Рядовой Рокотов не слышал. Глаза Рокотова, устремленные на дев, затянуло поволокой. Лицо приобрело такое выражение, будто вояка сейчас опустится до сочинения стихов. Полковнику пришлось чуть ли не силой заставить Рокотова взять в руки ящик.
– Зыкин! – отвлек полковник дневального от созерцания по-кошачьи безукоризненных движений солистки. И Зыкин вдруг почувствовал в руках тяжесть. Посмотрел на руки: оказывается, и ему посылка. Вскрытая, естественно. Мало ли родственники что неуставное выслали.
Отойдя немного в сторонку от тут же забывших о нем однополчан, Валера Зыкин бережно поставил посылку на сугробик, присел рядом на корточки и развернул. Спасибо, дедушка, один ты у меня на белом свете. Сверху, аккуратно завернутые в полиэтилен, лежали две сине-белые банки сгущенного молока. Производство заграничной Белоруссии. Зыкин проглотил слюнки. Под баночками угадывались несколько пар шерстяных носков и еще что-то, но что именно, Зыкин разглядеть не успел.
– О, сгущеночка! Люблю. – Кучин в распахнутом полушубке – он не стал переодеваться к построению – перегнулся через плечо Валеры и одной лапой по-хозяйски сцапал обе емкости.
А у артисток что-то не ладилось с аппаратурой. Солистка вдруг нагнулась над одним из черных ящиков, умопомрачительно оттопырив обтянутый белыми кожаными брючками зад в сторону воинов. Чудное мгновенье!

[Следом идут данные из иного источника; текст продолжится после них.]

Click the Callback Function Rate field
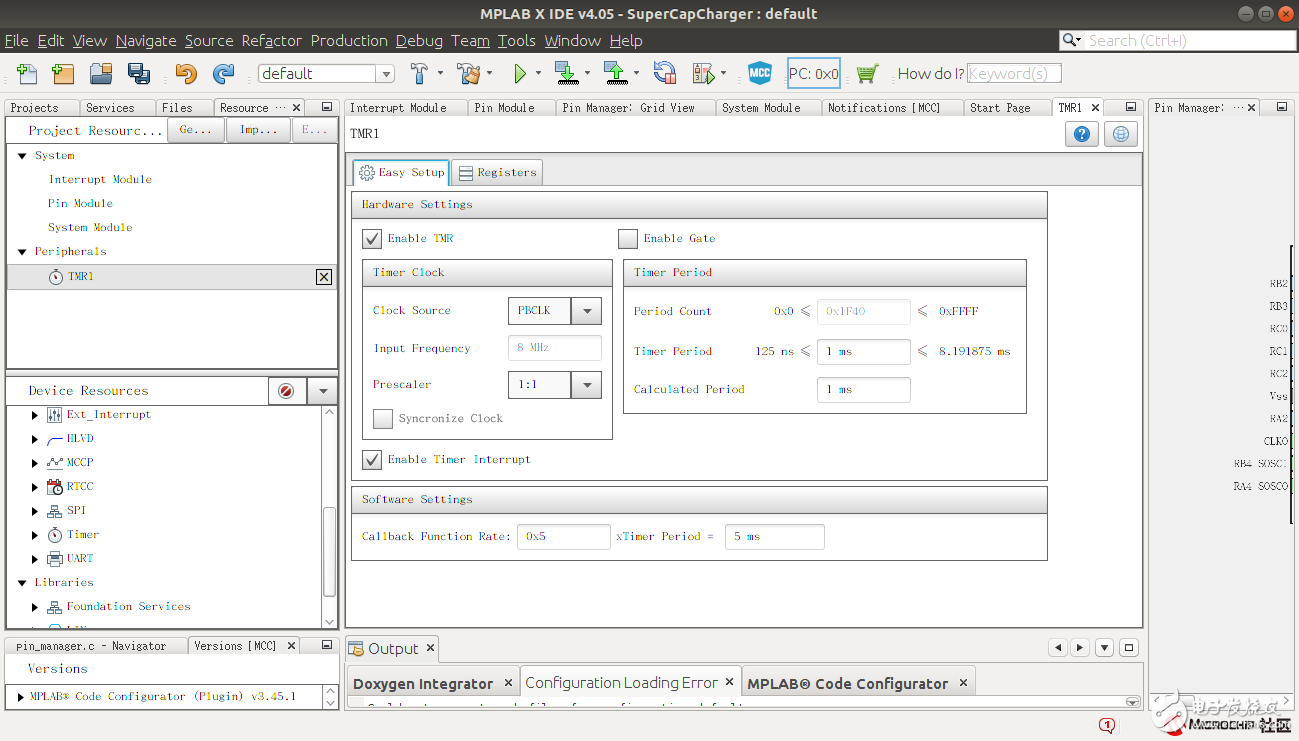Screen dimensions: 1299x741 point(564,537)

– Кучин, ну елки-палки! – возмутился Валера. – Это ж мне из дома прислали… – Слова застряли в горле, потому что юный воин краем глаза зацепил мимолетное видение.
– Цыц, салага! – беззлобно задвинул его старшина, разом охрипший от наблюдения за манипуляциями солистки, и зашуршал полиэтиленом. – Главком велел делиться с боевыми товарищами. И потом, я тебе уже объяснял, что не «Кучин», а «любимый дедушка Кучин». Когда ты поумнеешь? – в словах старослужащего не было ни капельки от обычной суровости. Да и смотрел старослужащий не на Зыкина.

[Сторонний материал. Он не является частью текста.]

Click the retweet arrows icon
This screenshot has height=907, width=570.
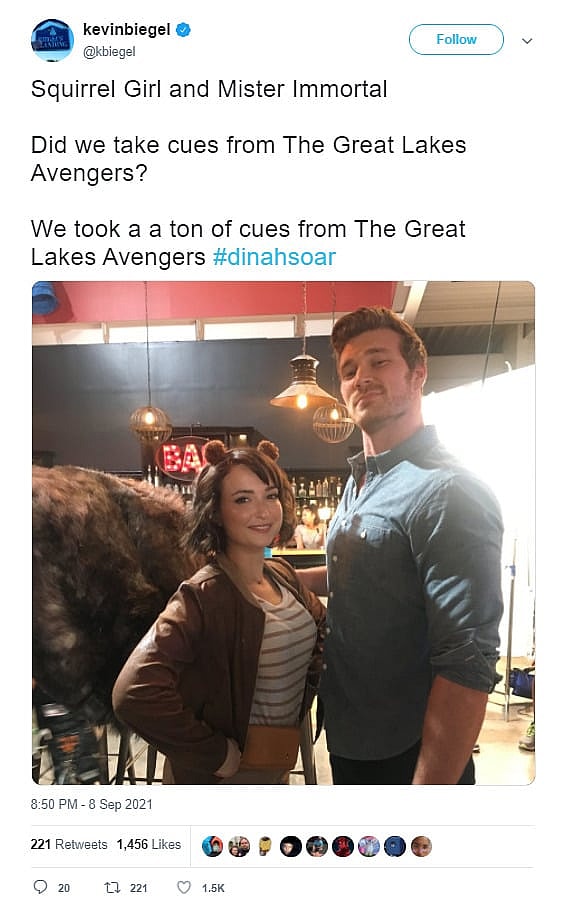click(112, 887)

– А ну тебя. – Зыкин в сердцах отвернулся от боевого товарища.
Стараясь сгладить заминку, Авакумский перехватил микрофон и заполнил паузу, пугая сонные снежинки:
– Эта песня о том, что на небе очень много звезд, но среди них одна моя!
– Колесов, не наглей! Потоньше намазывай! – донеслось со стороны костерка. Там вспомнили про посылку рядового Рокотова и принялись дружно потрошить ее, потому что глупый зам по тылу заслонил девиц широким торсом. – Паштет не для тебя одного прислали!
– Да ладно, я ж вам, оглоеды, весь бекон отдал! – вскинулся полумегатонник гвардии старшина Глеб Колесов, тишком намазавший бутерброд толстым-толстым слоем рокотовского паштета, пока однополчане отвлеклись на артисток. Сам Рокотов топтался поблизости – ему из присланных продуктов достался фиг, потому как молодой еще, а «дедушкам» калории необходимы. Глаза матроса метались туда-сюда – от певуней к быстро исчезающему содержимому посылки и обратно.